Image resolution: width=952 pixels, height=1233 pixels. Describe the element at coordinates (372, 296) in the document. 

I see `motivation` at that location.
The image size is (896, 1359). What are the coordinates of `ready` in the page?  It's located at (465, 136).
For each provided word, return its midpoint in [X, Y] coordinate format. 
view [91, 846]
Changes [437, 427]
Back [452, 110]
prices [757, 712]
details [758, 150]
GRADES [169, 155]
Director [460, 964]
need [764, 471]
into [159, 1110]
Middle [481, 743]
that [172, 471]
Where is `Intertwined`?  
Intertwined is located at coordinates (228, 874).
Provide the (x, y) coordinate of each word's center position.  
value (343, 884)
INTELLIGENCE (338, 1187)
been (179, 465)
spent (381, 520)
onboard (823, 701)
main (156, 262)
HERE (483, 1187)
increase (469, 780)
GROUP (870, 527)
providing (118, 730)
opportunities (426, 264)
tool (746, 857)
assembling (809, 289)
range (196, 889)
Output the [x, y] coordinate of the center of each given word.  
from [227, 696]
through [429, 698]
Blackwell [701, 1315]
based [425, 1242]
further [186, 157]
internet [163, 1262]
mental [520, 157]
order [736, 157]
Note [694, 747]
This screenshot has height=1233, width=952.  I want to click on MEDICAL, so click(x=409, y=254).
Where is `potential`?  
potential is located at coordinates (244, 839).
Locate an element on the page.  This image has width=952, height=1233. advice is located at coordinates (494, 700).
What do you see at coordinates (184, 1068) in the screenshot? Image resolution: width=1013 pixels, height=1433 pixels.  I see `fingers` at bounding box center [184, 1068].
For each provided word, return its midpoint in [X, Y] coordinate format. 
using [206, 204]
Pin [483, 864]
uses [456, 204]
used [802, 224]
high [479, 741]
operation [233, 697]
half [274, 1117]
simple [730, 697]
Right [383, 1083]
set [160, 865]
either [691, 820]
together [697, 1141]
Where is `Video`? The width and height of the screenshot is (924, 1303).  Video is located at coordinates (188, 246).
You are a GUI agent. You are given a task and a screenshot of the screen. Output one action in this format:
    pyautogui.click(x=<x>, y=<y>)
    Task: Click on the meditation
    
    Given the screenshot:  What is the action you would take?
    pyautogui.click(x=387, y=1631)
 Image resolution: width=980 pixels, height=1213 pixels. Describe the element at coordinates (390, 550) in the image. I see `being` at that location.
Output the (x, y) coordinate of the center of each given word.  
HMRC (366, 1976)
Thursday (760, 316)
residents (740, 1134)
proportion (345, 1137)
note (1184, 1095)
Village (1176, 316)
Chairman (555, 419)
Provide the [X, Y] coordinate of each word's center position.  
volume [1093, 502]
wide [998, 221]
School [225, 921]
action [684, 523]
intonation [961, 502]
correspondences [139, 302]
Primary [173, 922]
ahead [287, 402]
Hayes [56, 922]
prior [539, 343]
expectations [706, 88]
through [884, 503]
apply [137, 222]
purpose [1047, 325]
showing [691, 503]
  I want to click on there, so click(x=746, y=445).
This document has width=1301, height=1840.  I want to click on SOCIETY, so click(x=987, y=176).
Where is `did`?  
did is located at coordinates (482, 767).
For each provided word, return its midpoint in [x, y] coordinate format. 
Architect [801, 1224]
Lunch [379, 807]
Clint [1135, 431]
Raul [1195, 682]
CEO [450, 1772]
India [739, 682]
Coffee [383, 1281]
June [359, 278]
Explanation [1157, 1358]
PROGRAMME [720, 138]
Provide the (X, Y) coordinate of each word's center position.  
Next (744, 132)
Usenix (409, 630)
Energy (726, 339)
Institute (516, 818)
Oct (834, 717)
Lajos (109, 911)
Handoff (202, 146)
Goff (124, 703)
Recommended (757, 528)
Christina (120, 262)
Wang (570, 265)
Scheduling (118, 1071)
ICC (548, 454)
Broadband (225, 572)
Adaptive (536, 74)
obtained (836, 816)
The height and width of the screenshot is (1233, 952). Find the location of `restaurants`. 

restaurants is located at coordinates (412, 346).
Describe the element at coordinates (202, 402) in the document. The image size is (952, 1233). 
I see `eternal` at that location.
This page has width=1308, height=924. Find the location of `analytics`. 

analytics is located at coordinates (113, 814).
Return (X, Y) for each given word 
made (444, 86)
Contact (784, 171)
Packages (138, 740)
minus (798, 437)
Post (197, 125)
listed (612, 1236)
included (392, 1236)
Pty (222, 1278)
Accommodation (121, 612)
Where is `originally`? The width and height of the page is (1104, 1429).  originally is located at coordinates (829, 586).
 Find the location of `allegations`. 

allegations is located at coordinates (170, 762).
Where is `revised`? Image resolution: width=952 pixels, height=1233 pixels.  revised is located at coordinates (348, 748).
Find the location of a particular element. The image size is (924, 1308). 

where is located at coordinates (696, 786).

Required work: Print all of the material above once more, character for character, changing nothing.

Finished answer:
Image resolution: width=952 pixels, height=1233 pixels. Describe the element at coordinates (372, 296) in the document. 

I see `motivation` at that location.
The image size is (896, 1359). What are the coordinates of `ready` in the page?  It's located at (465, 136).
For each provided word, return its midpoint in [X, Y] coordinate format. 
view [91, 846]
Changes [437, 427]
Back [452, 110]
prices [757, 712]
details [758, 150]
GRADES [169, 155]
Director [460, 964]
need [764, 471]
into [159, 1110]
Middle [481, 743]
that [172, 471]
Where is `Intertwined`?  
Intertwined is located at coordinates (228, 874).
Provide the (x, y) coordinate of each word's center position.  
value (343, 884)
INTELLIGENCE (338, 1187)
been (179, 465)
spent (381, 520)
onboard (823, 701)
main (156, 262)
HERE (483, 1187)
increase (469, 780)
GROUP (870, 527)
providing (118, 730)
opportunities (426, 264)
tool (746, 857)
assembling (809, 289)
range (196, 889)
Output the [x, y] coordinate of the center of each given word.  
from [227, 696]
through [429, 698]
Blackwell [701, 1315]
based [425, 1242]
further [186, 157]
internet [163, 1262]
mental [520, 157]
order [736, 157]
Note [694, 747]
This screenshot has height=1233, width=952.  I want to click on MEDICAL, so click(x=409, y=254).
Where is `potential`?  
potential is located at coordinates (244, 839).
Locate an element on the page.  This image has width=952, height=1233. advice is located at coordinates (494, 700).
What do you see at coordinates (184, 1068) in the screenshot? Image resolution: width=1013 pixels, height=1433 pixels.  I see `fingers` at bounding box center [184, 1068].
For each provided word, return its midpoint in [X, Y] coordinate format. 
using [206, 204]
Pin [483, 864]
uses [456, 204]
used [802, 224]
high [479, 741]
operation [233, 697]
half [274, 1117]
simple [730, 697]
Right [383, 1083]
set [160, 865]
either [691, 820]
together [697, 1141]
Where is `Video`? The width and height of the screenshot is (924, 1303).  Video is located at coordinates (188, 246).
You are a GUI agent. You are given a task and a screenshot of the screen. Output one action in this format:
    pyautogui.click(x=<x>, y=<y>)
    Task: Click on the meditation
    
    Given the screenshot:  What is the action you would take?
    pyautogui.click(x=387, y=1631)
 Image resolution: width=980 pixels, height=1213 pixels. Describe the element at coordinates (390, 550) in the image. I see `being` at that location.
Output the (x, y) coordinate of the center of each given word.  
HMRC (366, 1976)
Thursday (760, 316)
residents (740, 1134)
proportion (345, 1137)
note (1184, 1095)
Village (1176, 316)
Chairman (555, 419)
Provide the [X, Y] coordinate of each word's center position.  
volume [1093, 502]
wide [998, 221]
School [225, 921]
action [684, 523]
intonation [961, 502]
correspondences [139, 302]
Primary [173, 922]
ahead [287, 402]
Hayes [56, 922]
prior [539, 343]
expectations [706, 88]
through [884, 503]
apply [137, 222]
purpose [1047, 325]
showing [691, 503]
  I want to click on there, so click(x=746, y=445).
This document has width=1301, height=1840.  I want to click on SOCIETY, so click(x=987, y=176).
Where is `did`?  
did is located at coordinates (482, 767).
For each provided word, return its midpoint in [x, y] coordinate format. 
Architect [801, 1224]
Lunch [379, 807]
Clint [1135, 431]
Raul [1195, 682]
CEO [450, 1772]
India [739, 682]
Coffee [383, 1281]
June [359, 278]
Explanation [1157, 1358]
PROGRAMME [720, 138]
Provide the (X, Y) coordinate of each word's center position.  
Next (744, 132)
Usenix (409, 630)
Energy (726, 339)
Institute (516, 818)
Oct (834, 717)
Lajos (109, 911)
Handoff (202, 146)
Goff (124, 703)
Recommended (757, 528)
Christina (120, 262)
Wang (570, 265)
Scheduling (118, 1071)
ICC (548, 454)
Broadband (225, 572)
Adaptive (536, 74)
obtained (836, 816)
The height and width of the screenshot is (1233, 952). Find the location of `restaurants`. 

restaurants is located at coordinates (412, 346).
Describe the element at coordinates (202, 402) in the document. The image size is (952, 1233). 
I see `eternal` at that location.
This page has width=1308, height=924. Find the location of `analytics`. 

analytics is located at coordinates (113, 814).
Return (X, Y) for each given word 
made (444, 86)
Contact (784, 171)
Packages (138, 740)
minus (798, 437)
Post (197, 125)
listed (612, 1236)
included (392, 1236)
Pty (222, 1278)
Accommodation (121, 612)
Where is `originally`? The width and height of the page is (1104, 1429).  originally is located at coordinates (829, 586).
 Find the location of `allegations`. 

allegations is located at coordinates (170, 762).
Where is `revised`? Image resolution: width=952 pixels, height=1233 pixels.  revised is located at coordinates (348, 748).
Find the location of a particular element. The image size is (924, 1308). 

where is located at coordinates (696, 786).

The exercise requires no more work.